*** Block opens ***

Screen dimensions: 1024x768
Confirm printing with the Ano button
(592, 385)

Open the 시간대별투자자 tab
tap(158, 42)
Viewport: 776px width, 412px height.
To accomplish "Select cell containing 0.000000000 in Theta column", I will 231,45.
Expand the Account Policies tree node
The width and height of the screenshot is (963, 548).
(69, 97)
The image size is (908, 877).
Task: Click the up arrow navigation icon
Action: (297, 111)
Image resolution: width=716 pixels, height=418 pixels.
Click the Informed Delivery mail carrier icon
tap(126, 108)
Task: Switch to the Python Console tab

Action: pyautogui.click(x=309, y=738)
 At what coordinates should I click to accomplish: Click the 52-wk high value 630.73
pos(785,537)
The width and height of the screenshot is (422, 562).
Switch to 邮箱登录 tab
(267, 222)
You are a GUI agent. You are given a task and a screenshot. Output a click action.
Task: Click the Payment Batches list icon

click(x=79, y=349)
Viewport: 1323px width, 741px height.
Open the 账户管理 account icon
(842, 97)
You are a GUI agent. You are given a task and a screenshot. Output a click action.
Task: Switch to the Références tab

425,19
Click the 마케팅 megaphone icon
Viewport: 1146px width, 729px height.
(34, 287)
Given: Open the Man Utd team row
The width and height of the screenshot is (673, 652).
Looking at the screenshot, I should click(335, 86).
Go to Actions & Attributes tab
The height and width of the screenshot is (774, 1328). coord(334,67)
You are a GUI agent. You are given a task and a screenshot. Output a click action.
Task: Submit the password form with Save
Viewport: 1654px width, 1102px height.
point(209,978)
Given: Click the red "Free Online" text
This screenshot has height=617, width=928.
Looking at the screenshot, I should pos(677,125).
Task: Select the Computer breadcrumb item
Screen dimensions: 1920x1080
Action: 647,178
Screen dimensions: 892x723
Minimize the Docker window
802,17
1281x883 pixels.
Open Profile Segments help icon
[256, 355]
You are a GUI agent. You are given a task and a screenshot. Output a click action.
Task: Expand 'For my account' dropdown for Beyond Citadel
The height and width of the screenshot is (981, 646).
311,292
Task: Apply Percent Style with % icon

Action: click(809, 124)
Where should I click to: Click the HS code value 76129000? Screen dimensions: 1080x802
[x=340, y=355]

*** Block closes ***

Assignment: Each line, starting with the one that holds "The height and width of the screenshot is (981, 646)." and ending with the last line of the listing, is to be restated exactly.

Answer space:
The height and width of the screenshot is (981, 646).
311,292
Task: Apply Percent Style with % icon

Action: click(809, 124)
Where should I click to: Click the HS code value 76129000? Screen dimensions: 1080x802
[x=340, y=355]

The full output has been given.